• _OBJECTIVE_
Please find each line below that contains the word "screenshot" and copy those lines. Case counts.

• _SOURCE RECORDS_
>> START

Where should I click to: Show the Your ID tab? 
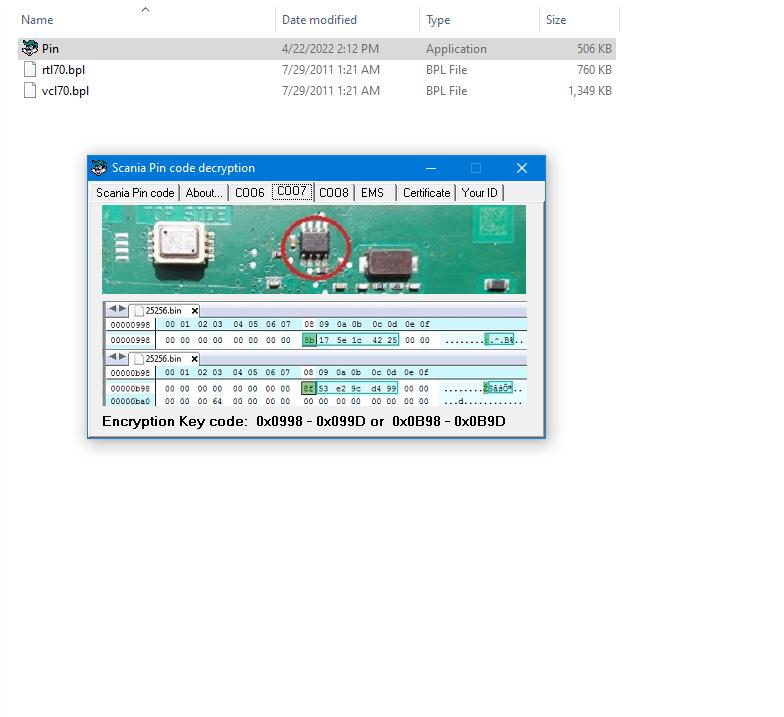[479, 193]
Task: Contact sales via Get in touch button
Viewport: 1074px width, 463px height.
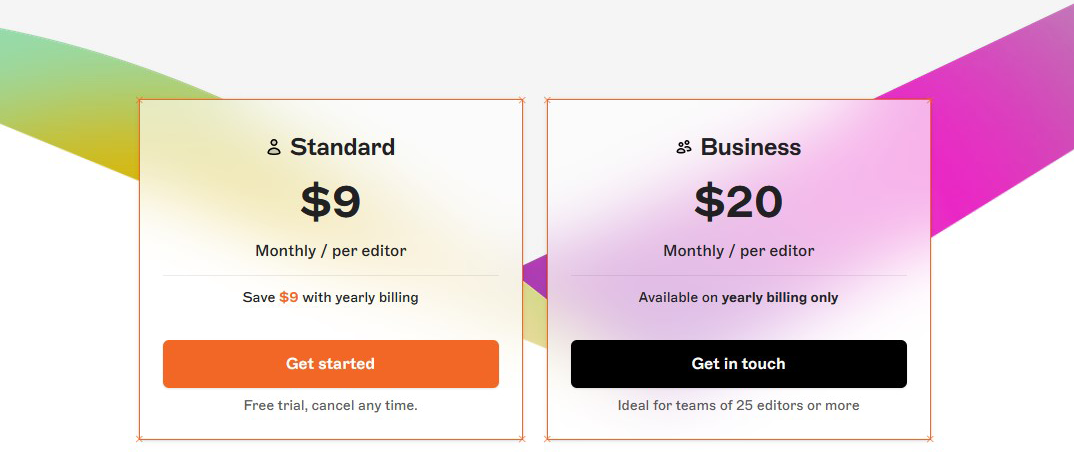Action: [x=738, y=364]
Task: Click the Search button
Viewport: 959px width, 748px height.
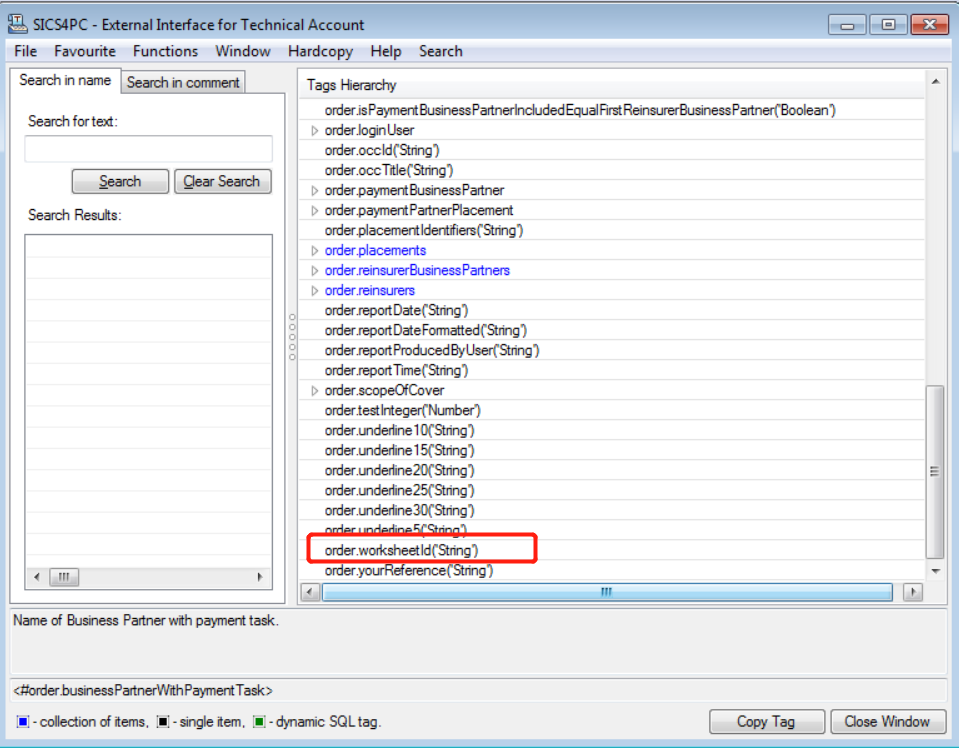Action: click(120, 181)
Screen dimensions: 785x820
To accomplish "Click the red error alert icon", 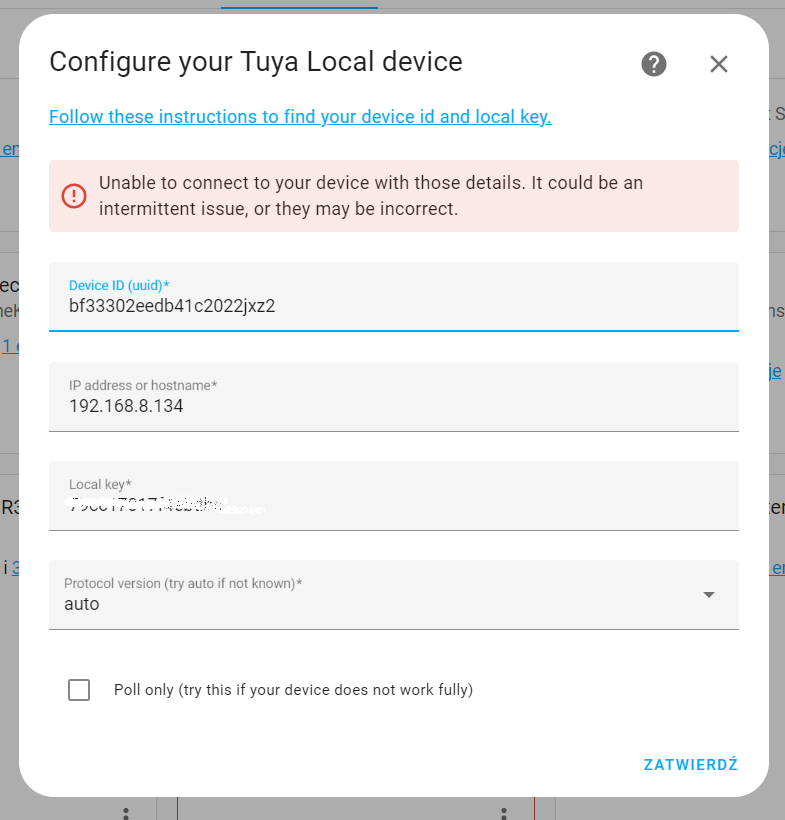I will click(74, 196).
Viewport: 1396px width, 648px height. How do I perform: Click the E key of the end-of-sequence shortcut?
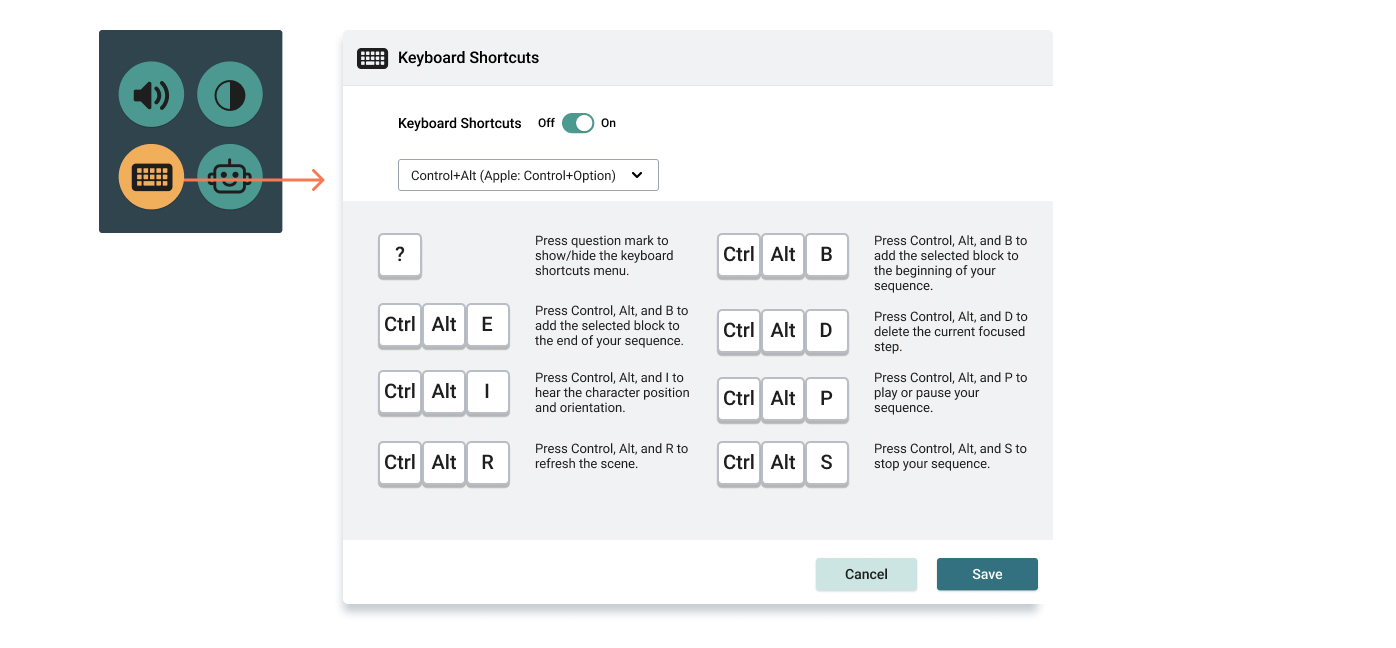(x=488, y=325)
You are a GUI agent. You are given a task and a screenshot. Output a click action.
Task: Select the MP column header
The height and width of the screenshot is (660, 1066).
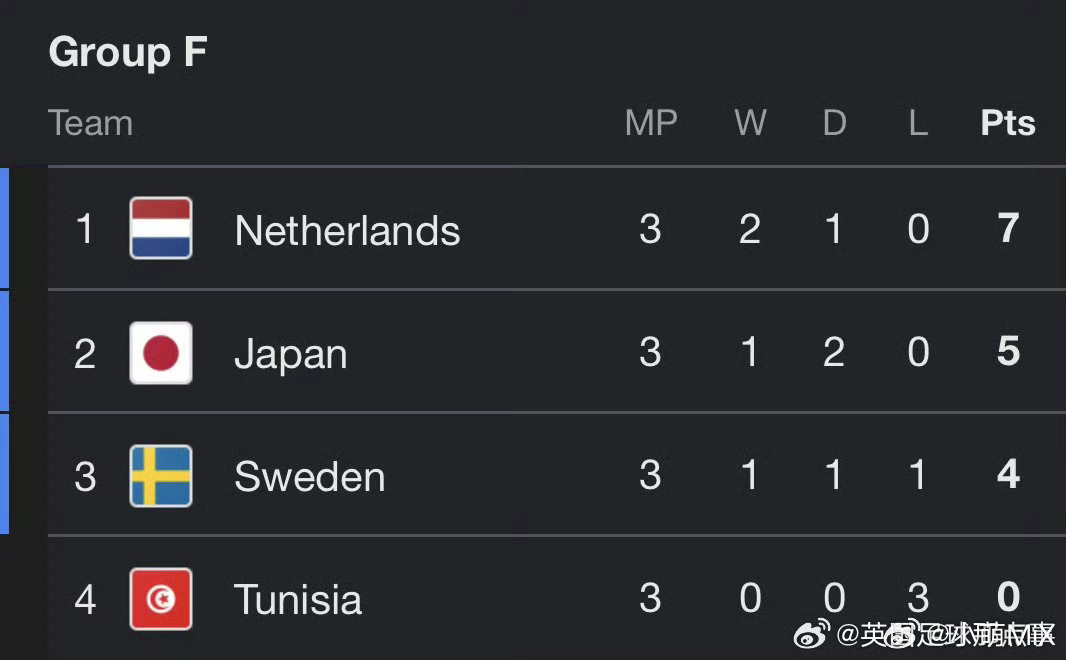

>> END

• _EXERCISE RESPONSE_
You are a GUI agent. You are given a task and a screenshot. Output a click action.
The height and width of the screenshot is (660, 1066).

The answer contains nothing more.